Search the data below for the word "Create" and report how many lines contain it. Nothing but the number is needed.
Exercise data: Begin
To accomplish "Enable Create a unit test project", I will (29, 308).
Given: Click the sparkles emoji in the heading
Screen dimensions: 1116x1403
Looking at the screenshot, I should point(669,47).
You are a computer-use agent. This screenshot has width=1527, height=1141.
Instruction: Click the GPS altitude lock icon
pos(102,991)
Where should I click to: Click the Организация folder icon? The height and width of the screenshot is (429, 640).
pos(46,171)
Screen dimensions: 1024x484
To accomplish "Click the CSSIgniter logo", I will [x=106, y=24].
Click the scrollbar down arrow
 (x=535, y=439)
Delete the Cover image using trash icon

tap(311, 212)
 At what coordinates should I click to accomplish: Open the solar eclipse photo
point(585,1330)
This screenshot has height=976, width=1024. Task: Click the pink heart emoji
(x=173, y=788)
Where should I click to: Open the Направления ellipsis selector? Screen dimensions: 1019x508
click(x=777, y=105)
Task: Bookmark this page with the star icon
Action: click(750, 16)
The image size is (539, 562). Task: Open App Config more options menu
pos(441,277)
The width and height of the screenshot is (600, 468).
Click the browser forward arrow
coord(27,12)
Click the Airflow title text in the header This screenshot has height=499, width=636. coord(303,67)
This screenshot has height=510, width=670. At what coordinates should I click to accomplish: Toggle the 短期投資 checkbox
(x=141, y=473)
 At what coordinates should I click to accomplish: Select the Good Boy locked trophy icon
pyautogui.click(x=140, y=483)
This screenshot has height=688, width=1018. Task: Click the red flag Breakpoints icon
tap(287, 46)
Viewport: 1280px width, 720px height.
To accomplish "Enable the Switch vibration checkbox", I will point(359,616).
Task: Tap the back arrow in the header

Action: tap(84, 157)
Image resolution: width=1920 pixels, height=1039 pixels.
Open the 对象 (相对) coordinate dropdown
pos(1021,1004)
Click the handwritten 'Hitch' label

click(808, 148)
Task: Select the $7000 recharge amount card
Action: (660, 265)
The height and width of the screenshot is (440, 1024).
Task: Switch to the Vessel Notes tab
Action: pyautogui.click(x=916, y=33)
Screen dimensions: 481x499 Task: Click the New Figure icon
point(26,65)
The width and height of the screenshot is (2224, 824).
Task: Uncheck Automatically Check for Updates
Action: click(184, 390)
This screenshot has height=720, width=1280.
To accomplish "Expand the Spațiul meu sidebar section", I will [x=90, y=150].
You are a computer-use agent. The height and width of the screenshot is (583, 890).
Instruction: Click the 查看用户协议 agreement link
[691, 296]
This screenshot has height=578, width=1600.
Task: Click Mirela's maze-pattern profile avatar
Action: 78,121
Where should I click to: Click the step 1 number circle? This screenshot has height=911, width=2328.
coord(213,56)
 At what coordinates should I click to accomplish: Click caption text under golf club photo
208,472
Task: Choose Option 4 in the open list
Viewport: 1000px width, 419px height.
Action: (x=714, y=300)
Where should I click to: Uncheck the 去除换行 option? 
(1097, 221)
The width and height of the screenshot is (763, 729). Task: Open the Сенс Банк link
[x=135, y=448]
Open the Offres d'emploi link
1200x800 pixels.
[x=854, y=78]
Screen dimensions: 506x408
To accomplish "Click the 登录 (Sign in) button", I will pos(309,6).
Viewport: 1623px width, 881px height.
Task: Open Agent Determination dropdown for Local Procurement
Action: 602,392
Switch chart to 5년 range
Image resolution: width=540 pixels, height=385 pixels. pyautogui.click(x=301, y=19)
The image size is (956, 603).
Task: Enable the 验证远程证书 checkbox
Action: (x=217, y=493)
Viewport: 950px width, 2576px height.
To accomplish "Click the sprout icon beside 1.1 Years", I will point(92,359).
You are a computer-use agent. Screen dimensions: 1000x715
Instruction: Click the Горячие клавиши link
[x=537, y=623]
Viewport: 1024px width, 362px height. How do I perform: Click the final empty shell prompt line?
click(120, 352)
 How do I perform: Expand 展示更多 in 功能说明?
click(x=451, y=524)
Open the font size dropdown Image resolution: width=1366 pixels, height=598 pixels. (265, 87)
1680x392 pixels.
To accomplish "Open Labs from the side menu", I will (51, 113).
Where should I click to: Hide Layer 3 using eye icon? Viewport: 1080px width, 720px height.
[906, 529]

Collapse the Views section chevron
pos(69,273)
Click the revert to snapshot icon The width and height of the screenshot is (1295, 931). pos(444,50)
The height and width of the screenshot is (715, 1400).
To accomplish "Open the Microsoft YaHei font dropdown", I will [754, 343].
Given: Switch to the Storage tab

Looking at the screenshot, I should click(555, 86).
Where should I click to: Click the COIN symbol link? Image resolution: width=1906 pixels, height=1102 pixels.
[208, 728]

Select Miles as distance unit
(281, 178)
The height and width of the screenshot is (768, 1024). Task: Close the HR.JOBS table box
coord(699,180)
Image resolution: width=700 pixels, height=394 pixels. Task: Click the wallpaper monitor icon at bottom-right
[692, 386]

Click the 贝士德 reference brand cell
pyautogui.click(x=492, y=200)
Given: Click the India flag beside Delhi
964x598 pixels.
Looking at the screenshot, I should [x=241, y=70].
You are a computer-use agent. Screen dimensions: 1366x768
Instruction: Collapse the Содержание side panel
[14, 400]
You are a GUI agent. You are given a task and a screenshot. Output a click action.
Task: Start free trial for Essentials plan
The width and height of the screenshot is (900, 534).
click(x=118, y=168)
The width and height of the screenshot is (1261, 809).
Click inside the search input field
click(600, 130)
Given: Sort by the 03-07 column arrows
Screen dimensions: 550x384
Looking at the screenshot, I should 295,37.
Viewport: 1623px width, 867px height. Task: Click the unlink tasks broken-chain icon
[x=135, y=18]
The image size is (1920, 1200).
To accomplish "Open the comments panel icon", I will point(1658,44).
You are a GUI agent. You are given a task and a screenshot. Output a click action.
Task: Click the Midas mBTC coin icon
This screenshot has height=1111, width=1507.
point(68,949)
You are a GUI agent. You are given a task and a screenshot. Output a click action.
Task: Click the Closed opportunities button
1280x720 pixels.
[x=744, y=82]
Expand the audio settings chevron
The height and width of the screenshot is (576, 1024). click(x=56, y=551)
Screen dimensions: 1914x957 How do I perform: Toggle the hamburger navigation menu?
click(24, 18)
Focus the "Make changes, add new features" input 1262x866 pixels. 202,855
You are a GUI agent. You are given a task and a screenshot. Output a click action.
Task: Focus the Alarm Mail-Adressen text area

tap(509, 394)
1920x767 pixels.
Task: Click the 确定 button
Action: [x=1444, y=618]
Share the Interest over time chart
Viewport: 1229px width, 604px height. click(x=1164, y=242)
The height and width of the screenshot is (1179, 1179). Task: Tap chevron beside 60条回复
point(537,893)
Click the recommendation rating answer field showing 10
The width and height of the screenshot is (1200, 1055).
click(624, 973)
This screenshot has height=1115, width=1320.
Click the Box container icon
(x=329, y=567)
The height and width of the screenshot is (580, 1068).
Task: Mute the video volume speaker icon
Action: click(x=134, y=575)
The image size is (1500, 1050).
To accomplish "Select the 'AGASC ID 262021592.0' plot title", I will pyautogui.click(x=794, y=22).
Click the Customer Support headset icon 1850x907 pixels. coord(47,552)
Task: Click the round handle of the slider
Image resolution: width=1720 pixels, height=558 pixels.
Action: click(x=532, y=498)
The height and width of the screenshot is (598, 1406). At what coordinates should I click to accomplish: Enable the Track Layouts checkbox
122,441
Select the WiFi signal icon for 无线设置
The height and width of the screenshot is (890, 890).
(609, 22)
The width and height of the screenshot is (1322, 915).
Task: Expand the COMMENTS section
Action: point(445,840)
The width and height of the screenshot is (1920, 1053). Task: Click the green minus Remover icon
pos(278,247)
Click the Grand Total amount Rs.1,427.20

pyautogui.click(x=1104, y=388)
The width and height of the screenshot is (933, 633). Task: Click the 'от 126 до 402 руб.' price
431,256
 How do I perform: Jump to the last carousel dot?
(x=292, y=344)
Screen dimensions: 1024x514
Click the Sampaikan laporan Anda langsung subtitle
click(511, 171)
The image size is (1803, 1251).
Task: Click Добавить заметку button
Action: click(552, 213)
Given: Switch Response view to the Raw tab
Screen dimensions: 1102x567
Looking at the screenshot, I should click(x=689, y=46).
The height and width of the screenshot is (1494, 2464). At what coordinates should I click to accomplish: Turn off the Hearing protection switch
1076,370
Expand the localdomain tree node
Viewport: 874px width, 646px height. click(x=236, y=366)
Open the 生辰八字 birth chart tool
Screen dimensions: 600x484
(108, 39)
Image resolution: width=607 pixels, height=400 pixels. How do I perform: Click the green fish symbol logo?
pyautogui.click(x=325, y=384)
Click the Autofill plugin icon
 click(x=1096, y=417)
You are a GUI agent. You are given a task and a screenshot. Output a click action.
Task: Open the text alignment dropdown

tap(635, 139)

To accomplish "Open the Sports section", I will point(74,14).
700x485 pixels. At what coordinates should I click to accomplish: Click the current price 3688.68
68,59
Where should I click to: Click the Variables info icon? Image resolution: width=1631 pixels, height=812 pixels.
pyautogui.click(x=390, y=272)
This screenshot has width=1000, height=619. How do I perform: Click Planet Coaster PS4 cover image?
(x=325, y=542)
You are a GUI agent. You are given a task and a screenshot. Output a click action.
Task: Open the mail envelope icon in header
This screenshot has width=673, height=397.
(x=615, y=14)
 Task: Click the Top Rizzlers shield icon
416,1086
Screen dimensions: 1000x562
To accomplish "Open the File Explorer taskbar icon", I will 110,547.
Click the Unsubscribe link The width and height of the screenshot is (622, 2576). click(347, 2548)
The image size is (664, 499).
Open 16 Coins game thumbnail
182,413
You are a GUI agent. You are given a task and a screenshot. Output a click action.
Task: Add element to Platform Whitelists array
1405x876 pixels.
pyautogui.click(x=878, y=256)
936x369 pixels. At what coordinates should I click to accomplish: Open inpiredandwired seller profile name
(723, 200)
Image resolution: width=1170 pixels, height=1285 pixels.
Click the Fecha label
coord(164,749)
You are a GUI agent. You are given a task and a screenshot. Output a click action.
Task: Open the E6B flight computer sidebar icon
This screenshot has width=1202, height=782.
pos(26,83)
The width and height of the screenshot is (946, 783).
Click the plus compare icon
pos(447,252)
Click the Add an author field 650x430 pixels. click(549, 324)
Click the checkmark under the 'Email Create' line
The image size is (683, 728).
Exercise data: End
*Answer box*
2